К Михаське, когда он ел, не раз подходили какой-нибудь пацан или девочка и говорили: «Оставь немного». Или просто садились напротив и глядели в тарелку, не оставит ли там Михаська картошину или супчику на дне. Таких ребят было много, их прозвали шакалами из восьмой столовой. Михаська всегда выглядывал в их разноликой толпе Катьку — она тоже считалась шакалкой. Катька стыдилась своего прозвища, стыдилась просить; она просто иногда проходила мимо столов, и если оставался кусочек хлеба или еще что-нибудь, она брала, но никогда не подходила, если человек сидел за столом, и не глядела ему в рот.

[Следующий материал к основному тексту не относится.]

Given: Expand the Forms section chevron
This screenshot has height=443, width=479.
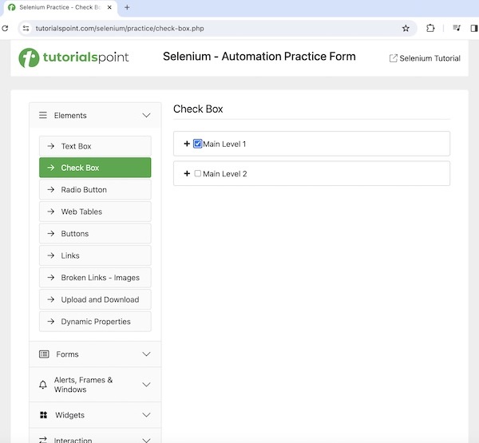Looking at the screenshot, I should (x=146, y=354).
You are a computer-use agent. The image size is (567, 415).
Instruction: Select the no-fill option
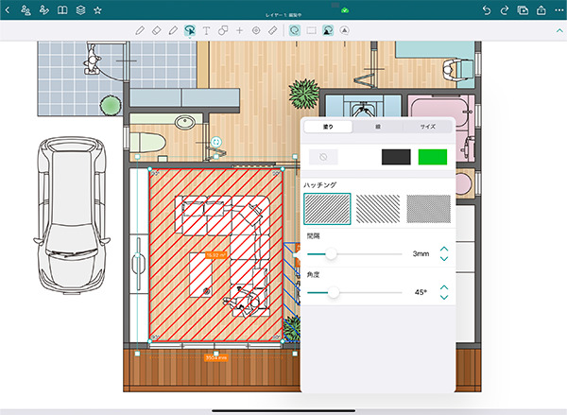pos(324,157)
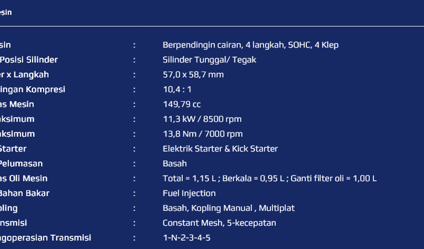The height and width of the screenshot is (249, 424).
Task: Select the 'Silinder Tunggal/ Tegak' value
Action: 209,60
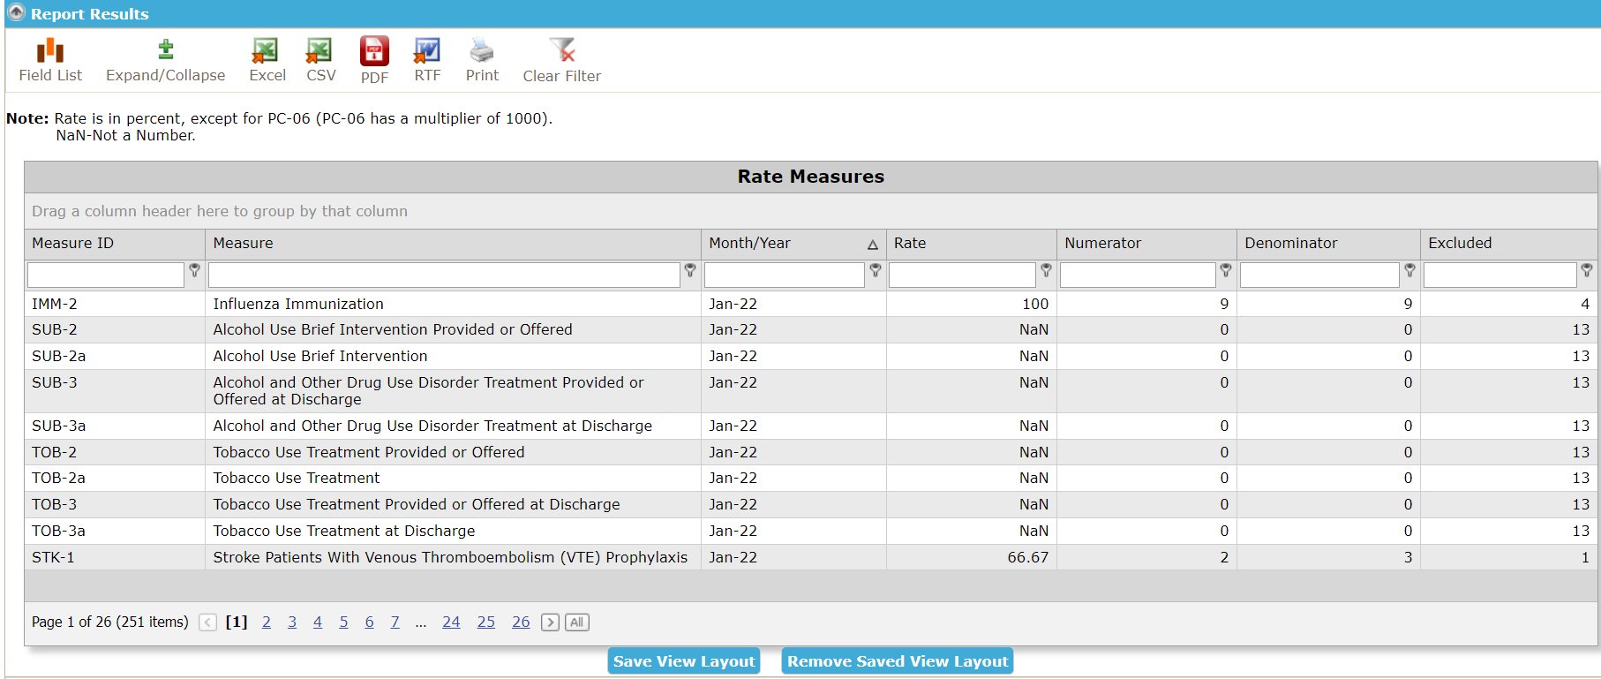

Михаська высматривал Катьку, махал ей рукой. Она краснела, хотя чего ж ей краснеть перед Михаськой, но к столу шла, и Михаська всегда делился с ней и первым и вторым и оставлял полстакана киселя.
Правда, потом у него жужжало что-то в животе и до вечера, пока не придет мама, не раз побегут голодные слюнки, но не позвать Катьку, похожую на скелет — только глаза блестят, — он не мог. Он вспоминал войну, как там сражаются бойцы — ведь делятся, наверное, последним куском друг с другом и махорочку делят, — и ему становилось стыдно от одной мысли, что он все хотел съесть сам и не позвать Катьку.